DOCUMENT TEXT >>
☆ ☆ ☆

But then you also get funded hours for working parents right? So you’re juggling both and you deserve both

MamaLlama123 · 18/06/2026 08:26

Meadowfinch · 18/06/2026 08:08

Pensioners have a right to the pension they been told to expect for 50 years. To change that would require an act of Parliament,and no-one over the age of 50 would vote for that, so it is most unlikely to happen. No govt would survive even the suggestion.
I can see them changing the NI requirements to 40 years paid in though.

I agree that removing the state pension from current pensioners would be politically impossible. My point wasn’t that it should be removed. It was that when people say “the country can’t afford” support for disabled children or carers, that is often a statement about political priorities rather than pure affordability. The UK already chooses to spend large sums in areas it considers important, including on pensioners regardless of assets. Whether we should also choose to invest more in disabled children and family carers is a separate question.

☆ ☆ ☆

REQUIREMENTS >>
(a) Rewrite the pensions thread between "MamaLlama123 · 18/06/2026" and "even the suggestion.", inclusive, replacing "Parliament" with "Westminster".
(b) According to the pensions thread, why is a change to the pension people have been told to expect most unlikely to happen?
The material that follows this thread is separate from it.

DATA EXTRACT >>
☆ ☆ ☆

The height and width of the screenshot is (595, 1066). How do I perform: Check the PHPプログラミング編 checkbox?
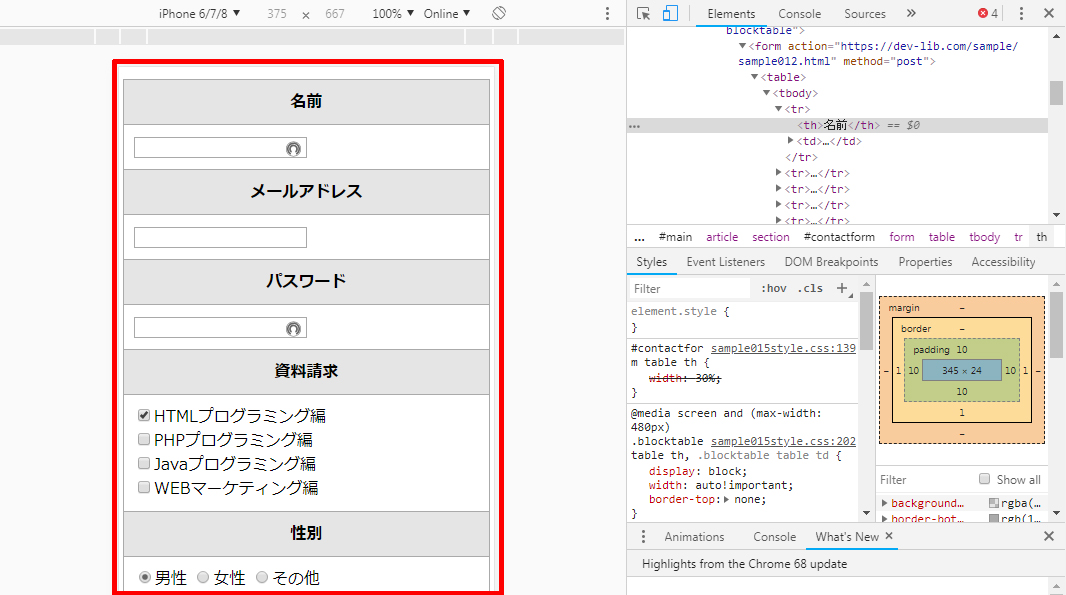point(144,439)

☆ ☆ ☆

COMPLETED EXERCISE >>
(a)
MamaLlama123 · 18/06/2026 08:26

Meadowfinch · 18/06/2026 08:08

Pensioners have a right to the pension they been told to expect for 50 years. To change that would require an act of Westminster,and no-one over the age of 50 would vote for that, so it is most unlikely to happen. No govt would survive even the suggestion.

(b) Such a change would need an act of Parliament, and no-one over the age of 50 would vote for it. No government would survive even suggesting it.